Switch "computer-use agent" to "desktop agent" in the lines starting with the first one and going on through the line with "point(34,790)", and give those lines back with nothing else changed.

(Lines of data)
──────────

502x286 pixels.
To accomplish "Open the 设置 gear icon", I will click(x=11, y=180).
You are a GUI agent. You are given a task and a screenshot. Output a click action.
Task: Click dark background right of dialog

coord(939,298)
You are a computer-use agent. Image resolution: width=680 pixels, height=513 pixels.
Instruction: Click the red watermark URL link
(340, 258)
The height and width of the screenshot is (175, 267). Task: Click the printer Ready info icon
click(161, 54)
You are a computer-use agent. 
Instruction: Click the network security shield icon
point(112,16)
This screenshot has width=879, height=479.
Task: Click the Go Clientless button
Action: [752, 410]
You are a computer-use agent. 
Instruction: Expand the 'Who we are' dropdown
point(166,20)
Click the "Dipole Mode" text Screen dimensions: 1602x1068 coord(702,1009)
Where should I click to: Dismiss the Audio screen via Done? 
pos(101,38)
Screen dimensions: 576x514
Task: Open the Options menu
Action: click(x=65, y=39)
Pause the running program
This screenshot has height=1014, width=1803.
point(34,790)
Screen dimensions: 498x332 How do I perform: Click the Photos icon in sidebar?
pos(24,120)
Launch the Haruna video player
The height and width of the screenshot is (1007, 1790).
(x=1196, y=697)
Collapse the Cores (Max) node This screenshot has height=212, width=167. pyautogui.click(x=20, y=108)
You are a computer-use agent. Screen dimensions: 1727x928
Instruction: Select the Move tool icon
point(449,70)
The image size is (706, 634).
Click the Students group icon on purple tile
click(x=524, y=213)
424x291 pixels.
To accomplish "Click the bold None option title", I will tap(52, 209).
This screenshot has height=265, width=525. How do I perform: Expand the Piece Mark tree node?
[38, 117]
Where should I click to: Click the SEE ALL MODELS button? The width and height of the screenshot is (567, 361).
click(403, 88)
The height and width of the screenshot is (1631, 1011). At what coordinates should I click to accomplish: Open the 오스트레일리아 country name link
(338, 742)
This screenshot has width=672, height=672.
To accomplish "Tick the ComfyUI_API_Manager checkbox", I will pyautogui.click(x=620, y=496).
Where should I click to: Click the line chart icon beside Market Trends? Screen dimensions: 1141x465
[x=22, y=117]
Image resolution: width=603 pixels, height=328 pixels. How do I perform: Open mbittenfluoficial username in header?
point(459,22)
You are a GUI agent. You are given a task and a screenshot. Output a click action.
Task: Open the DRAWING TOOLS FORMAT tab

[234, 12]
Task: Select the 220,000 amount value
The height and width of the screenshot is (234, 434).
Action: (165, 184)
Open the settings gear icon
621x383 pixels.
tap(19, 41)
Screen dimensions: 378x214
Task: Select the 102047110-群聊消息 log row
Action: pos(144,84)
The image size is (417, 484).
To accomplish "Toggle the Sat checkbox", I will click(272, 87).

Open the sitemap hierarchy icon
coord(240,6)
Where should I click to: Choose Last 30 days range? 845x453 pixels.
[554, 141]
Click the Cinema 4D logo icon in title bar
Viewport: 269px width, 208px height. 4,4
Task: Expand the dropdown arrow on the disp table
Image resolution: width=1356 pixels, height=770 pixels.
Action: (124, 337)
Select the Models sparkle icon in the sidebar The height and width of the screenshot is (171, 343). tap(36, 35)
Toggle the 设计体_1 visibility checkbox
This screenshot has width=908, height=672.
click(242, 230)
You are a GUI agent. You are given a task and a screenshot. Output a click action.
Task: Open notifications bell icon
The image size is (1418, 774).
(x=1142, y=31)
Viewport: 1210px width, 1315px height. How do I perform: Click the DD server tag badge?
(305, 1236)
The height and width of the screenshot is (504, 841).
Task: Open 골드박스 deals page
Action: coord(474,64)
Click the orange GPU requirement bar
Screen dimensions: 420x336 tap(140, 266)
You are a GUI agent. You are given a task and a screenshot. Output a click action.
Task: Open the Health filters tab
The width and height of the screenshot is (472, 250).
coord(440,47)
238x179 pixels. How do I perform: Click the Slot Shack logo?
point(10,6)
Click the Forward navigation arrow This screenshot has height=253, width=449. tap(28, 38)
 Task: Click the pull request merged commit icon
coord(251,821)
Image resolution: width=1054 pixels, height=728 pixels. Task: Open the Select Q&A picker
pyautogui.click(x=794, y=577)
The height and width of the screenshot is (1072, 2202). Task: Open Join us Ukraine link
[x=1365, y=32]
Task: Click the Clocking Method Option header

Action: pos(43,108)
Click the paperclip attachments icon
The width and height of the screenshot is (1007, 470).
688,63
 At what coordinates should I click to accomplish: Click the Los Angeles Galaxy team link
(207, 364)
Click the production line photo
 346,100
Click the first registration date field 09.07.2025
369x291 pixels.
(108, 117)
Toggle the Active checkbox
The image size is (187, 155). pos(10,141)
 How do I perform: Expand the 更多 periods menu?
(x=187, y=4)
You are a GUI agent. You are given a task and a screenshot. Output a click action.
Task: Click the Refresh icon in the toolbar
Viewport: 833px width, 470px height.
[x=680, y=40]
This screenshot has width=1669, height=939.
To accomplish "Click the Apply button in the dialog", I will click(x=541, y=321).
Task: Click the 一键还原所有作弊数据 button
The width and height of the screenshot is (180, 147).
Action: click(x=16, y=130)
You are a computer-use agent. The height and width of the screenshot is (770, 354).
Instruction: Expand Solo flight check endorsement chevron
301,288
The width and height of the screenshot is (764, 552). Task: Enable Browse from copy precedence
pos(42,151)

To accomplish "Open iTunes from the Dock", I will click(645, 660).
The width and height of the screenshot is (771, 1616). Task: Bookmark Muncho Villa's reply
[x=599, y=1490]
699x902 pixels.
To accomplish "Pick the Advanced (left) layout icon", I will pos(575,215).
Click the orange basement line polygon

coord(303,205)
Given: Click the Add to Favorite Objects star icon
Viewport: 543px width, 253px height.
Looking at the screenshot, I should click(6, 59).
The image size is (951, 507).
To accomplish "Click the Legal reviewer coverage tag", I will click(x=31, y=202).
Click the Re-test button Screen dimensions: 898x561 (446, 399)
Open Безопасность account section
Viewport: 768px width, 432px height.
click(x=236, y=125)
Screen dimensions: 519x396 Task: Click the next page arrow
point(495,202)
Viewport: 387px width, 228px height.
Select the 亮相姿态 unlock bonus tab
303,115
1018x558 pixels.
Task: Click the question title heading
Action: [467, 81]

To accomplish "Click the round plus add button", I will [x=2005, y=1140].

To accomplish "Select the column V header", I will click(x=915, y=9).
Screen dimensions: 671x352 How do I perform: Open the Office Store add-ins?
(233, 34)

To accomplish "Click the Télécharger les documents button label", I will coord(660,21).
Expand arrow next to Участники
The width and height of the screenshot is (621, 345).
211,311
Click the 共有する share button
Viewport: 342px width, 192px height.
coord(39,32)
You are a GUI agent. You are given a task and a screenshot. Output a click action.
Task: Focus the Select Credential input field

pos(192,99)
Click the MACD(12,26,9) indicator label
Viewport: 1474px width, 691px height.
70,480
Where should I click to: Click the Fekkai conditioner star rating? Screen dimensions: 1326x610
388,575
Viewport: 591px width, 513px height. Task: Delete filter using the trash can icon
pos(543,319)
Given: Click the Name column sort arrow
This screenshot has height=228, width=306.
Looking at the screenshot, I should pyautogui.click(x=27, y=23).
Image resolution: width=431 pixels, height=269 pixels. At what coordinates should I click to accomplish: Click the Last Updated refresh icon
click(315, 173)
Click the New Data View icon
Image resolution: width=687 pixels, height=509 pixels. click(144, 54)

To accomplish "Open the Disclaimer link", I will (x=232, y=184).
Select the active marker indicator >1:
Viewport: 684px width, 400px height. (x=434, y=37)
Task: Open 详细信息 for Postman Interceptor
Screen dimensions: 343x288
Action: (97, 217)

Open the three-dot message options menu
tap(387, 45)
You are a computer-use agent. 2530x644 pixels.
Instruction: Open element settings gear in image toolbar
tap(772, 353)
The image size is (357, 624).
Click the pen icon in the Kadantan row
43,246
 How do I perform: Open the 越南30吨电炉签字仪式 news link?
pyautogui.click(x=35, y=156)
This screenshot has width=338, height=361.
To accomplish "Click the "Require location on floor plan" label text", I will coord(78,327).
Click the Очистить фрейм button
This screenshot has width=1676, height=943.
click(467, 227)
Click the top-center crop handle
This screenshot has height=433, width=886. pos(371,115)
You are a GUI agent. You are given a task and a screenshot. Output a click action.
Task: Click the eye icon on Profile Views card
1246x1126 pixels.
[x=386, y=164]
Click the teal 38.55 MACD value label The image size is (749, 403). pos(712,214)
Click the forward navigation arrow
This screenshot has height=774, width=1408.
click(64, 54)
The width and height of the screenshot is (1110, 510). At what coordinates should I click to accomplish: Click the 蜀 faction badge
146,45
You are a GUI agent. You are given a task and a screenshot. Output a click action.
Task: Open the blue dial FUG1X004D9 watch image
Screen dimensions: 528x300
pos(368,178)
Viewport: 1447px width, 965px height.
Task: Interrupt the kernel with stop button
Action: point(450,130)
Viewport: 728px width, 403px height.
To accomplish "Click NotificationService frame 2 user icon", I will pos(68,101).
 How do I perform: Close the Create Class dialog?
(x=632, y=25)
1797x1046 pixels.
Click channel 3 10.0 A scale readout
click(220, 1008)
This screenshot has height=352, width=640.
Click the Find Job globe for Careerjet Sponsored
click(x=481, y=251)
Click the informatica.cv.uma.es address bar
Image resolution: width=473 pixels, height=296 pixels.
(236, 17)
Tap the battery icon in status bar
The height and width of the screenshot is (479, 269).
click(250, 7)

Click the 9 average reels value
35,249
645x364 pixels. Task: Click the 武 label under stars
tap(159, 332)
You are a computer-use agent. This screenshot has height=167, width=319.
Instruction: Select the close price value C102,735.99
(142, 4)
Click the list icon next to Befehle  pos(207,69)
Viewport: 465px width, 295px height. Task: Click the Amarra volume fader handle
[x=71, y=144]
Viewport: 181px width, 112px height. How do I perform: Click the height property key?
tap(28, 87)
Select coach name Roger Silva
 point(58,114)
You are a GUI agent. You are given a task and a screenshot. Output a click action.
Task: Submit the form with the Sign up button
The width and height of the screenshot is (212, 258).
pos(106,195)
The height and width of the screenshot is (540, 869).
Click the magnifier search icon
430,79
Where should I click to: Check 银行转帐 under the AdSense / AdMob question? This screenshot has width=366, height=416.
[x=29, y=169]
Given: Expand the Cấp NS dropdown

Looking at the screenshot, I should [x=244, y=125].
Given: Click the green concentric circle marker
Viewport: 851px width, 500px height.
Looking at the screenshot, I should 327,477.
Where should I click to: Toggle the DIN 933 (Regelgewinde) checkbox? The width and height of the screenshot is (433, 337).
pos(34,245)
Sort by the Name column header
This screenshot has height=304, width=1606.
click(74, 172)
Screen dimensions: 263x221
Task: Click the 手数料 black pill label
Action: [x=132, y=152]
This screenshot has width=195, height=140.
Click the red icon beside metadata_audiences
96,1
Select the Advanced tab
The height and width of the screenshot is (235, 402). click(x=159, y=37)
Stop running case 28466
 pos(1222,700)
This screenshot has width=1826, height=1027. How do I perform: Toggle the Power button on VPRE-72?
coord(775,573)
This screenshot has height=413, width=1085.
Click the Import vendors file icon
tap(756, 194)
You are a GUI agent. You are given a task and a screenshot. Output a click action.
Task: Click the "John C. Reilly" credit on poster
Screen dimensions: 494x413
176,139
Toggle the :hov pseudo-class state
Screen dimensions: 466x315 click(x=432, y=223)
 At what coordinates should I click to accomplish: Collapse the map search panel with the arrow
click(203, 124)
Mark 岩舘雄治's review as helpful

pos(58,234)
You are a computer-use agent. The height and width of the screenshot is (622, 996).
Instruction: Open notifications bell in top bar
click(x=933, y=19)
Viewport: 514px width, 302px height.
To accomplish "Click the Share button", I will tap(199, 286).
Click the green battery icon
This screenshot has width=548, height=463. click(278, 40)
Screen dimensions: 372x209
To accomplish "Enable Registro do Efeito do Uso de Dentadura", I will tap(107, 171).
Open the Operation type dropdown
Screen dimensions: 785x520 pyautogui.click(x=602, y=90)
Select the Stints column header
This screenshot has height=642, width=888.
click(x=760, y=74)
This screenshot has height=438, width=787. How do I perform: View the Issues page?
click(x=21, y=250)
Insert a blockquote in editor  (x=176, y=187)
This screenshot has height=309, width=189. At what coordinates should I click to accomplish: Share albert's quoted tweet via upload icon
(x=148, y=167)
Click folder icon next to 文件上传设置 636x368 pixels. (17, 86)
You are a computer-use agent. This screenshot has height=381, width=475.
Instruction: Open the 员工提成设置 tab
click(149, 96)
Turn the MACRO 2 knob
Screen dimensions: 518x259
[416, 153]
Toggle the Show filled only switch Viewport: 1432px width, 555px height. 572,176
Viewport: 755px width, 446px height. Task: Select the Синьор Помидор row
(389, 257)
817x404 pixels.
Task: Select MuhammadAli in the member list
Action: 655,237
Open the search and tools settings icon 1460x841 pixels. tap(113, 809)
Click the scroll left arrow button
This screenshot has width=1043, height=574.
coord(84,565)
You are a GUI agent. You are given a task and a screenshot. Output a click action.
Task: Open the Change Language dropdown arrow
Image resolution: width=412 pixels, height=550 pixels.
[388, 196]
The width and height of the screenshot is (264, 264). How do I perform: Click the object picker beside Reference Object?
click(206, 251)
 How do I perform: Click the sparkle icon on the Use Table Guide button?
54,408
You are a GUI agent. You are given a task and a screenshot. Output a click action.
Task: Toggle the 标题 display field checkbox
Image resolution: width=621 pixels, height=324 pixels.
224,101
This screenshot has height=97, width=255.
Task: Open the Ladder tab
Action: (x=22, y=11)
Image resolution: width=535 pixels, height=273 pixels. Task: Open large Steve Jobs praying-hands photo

──────────

RESPONSE TO THE EXERCISE ::
502x286 pixels.
To accomplish "Open the 设置 gear icon", I will click(x=11, y=180).
You are a GUI agent. You are given a task and a screenshot. Output a click action.
Task: Click dark background right of dialog

coord(939,298)
You are a desktop agent. Image resolution: width=680 pixels, height=513 pixels.
Instruction: Click the red watermark URL link
(340, 258)
The height and width of the screenshot is (175, 267). Task: Click the printer Ready info icon
click(161, 54)
You are a desktop agent. 
Instruction: Click the network security shield icon
point(112,16)
This screenshot has width=879, height=479.
Task: Click the Go Clientless button
Action: [752, 410]
You are a desktop agent. 
Instruction: Expand the 'Who we are' dropdown
point(166,20)
Click the "Dipole Mode" text Screen dimensions: 1602x1068 coord(702,1009)
Where should I click to: Dismiss the Audio screen via Done? 
pos(101,38)
Screen dimensions: 576x514
Task: Open the Options menu
Action: click(x=65, y=39)
Pause the running program
This screenshot has height=1014, width=1803.
point(34,790)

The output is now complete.